Résistances

La fascination exercée par l'image provient de ce qu'elle résiste, émerge à ce jeu de massacre. Notre image intérieure est formée de ce qui a résisté à ce que j'appelais tout à l'heure le "mitraillage". Si l'image de la mère a tellement d'importance pour l'enfant, c’est parce qu'il se dit qu'il a beau tirer dessus, elle est toujours là, d'où le traumatisme, d'ailleurs, quand elle ne revient pas.

Dans un premier temps, les choses qui résistent vont apparaître comme des images extraordinaires. L'image naît de l'idéalisation, processus qui est tout à fait typique de l'inconscient. Je découvre à un moment que ce quelque chose qui résiste est une entité en soi. Je vais pouvoir m'appuyer sur ce quelque chose, qui existe en dehors de moi, qui arrive à ressusciter de tout ce processus destructif et qui me renvoie à des objets. On pourrait aller très loin dans la description de ce renvoi. La fascination de l'image vient de ce qui résiste à ma destructivité et qui me permet de trouver un appui pour me situer dans l'univers. Au fur et à mesure que l'enfant construit l'univers, il résiste, grâce à ces images, à ces poussées destructrices. Les images de la mère, du père, des grands-parents, celles de la maison, vont être enrichies d'un quantum d'expériences plus ou moins grand selon les individus. Elles vont représenter pour lui des choses fantastiques, il va les enrichir progressivement jusqu’à sa maturité. Au départ, pourtant, il y a cette potentialité-là.
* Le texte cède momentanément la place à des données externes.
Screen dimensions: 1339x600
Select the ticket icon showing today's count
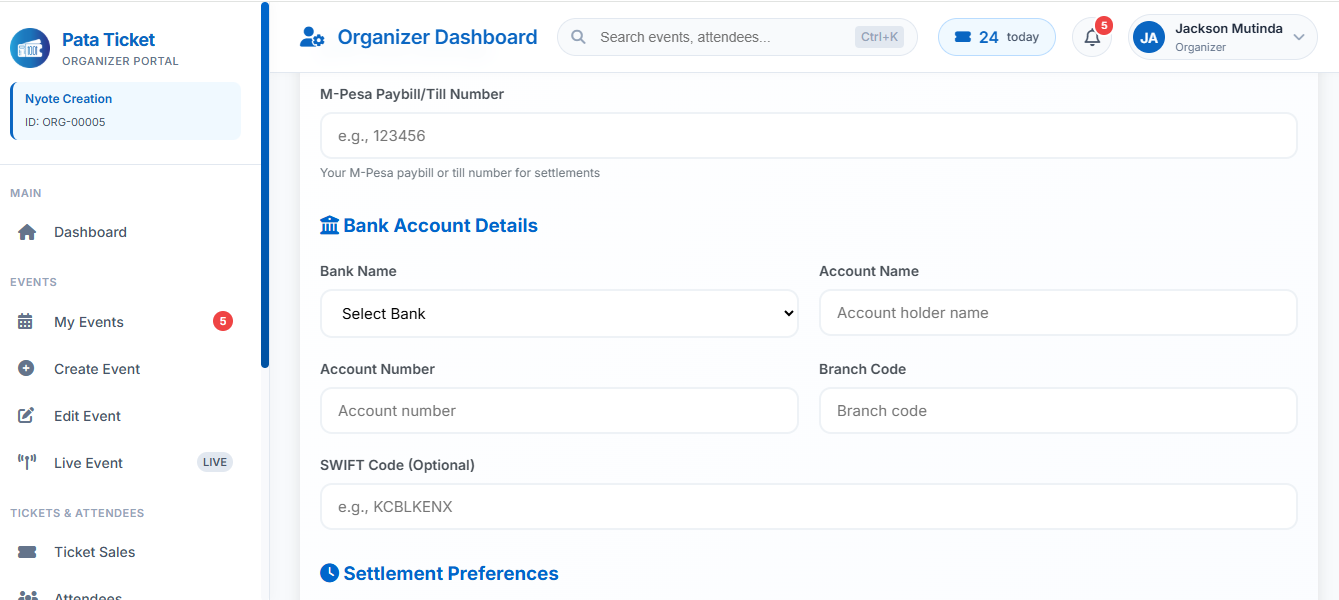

Ainsi rejoint-on les icônes. Je peux m'appuyer sur ce qui va au-delà de la mort (les divinités, les ancêtres), sur ce qui transcende la violence qui m'habite et qui représente l'univers m'entourant pour fonder mon expérience. La fascination exercée par les images a à voir avec la négation de la mort. On s'entoure depuis toujours d'images dont on ne veut pas connaître l'origine (sauf bien sûr dans certaines expériences extrêmes). Ce rideau d'images dans lequel on est enveloppé nous permet de vivre avec une impression d'immortalité. Il s’agit toujours d'un rapport au désir qui est très violent, très destructeur. L'image vient à la fois donner prise à ce désir et le rassurer en même temps. Cette dialectique de l'image du désir de mort nous permet de comprendre tout ce qui se passe au niveau de l'image.

Les tout premiers fantasmes de l'enfant ont été décrits par Freud. Avec des images de mère et de père qui résistent, l'enfant peut faire des "parents combinés" et répondre à la question de l'origine, savoir d'où il vient. Il se sert de toutes les constructions qui ont échappé à sa violence pour porter un éclairage sur tous les mystères, dont celui de la scène primitive qui reste une des images fondamentales (Mélanie Klein a beaucoup insisté, à juste raison, là-dessus). Notre attirance pour les images sexuelles est en grande partie liée à cela. On veut savoir quel était le point de départ.